こいつは本当にどうでもいいことにはズボラだ。
腹部をなぞり、下肢へと触れまだ反応を見せていない半身を握りこむと、対抗するように俺に触れてくる手。
負けず嫌いなその手は巧みに動き刺激を送ってくる。
舌を絡めあわせたままソファへと押し倒して、今度は芯をもちはじめた互いの半身を擦り合わせるように密着させる。
「……っ、は……」
艶めいた声を聞きながら唇を離し首筋へと移動し、噛みつけば小さく呻いて至近距離で俺を睨む目。
だが今日が誕生日だから大目に見るのか特になにも言わない。だから二度三度噛めば頭を叩かれたので智紀の半身を強く握ればさらに睨まれた。
笑いが漏れ、智紀の耳元に唇を寄せる。
「―――」
プレゼントの礼、とそしてもう一言囁けば、睨みつけていた目は胡乱なものになって、しかたがないように、「―――」と言葉が返ってくる。
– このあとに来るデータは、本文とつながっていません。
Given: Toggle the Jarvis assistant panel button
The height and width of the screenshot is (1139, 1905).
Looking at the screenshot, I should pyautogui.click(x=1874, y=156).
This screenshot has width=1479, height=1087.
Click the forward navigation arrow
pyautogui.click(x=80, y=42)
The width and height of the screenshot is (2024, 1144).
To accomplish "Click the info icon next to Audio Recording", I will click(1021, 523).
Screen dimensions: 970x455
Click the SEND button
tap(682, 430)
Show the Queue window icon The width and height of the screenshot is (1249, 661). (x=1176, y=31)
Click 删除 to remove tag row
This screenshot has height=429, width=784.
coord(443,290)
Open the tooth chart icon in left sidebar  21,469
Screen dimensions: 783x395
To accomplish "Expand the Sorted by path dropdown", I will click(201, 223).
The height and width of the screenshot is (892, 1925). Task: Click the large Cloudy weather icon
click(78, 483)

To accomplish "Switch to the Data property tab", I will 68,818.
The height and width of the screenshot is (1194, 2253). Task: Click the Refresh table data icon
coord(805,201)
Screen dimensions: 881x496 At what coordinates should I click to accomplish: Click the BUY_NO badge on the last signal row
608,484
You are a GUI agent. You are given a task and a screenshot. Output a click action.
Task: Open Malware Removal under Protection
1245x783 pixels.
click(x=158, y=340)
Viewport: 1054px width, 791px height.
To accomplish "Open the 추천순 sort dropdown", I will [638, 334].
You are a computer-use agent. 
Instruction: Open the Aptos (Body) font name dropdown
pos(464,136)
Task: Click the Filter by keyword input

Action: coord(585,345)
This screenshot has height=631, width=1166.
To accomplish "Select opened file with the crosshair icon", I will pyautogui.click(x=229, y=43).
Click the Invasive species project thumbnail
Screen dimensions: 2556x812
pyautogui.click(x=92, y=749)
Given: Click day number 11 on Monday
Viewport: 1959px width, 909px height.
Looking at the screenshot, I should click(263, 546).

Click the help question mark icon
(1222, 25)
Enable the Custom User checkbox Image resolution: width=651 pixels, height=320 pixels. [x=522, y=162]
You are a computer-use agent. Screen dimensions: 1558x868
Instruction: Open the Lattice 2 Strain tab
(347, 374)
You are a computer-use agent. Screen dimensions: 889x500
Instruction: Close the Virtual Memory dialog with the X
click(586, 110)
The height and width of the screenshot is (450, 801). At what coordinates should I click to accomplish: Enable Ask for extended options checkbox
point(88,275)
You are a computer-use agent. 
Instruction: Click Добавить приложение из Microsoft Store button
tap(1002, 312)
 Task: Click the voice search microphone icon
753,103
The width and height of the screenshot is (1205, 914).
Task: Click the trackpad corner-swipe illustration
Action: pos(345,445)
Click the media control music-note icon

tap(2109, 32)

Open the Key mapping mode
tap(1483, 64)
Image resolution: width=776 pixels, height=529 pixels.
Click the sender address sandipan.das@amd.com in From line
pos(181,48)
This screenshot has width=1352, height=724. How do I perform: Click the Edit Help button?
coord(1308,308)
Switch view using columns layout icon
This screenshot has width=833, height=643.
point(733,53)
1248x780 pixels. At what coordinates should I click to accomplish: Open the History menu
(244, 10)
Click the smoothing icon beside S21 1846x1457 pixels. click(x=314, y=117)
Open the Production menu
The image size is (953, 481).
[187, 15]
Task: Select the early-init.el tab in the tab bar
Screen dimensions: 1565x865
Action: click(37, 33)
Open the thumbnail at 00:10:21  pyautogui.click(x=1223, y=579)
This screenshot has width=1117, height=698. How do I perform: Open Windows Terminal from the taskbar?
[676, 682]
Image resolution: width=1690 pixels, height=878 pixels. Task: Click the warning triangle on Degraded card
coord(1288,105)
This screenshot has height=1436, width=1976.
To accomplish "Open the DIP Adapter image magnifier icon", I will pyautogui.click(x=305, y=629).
それにまた笑いが漏れながら空いている手を後孔へと這わせた。
―――本当に、こいつはバカでかわいい。
なにも理解していないことも。

それでも智紀が俺のもので、俺が―――こいつのものであるという事実はかわらない。

扇情的に俺を煽る智紀の中へと身を沈めていった。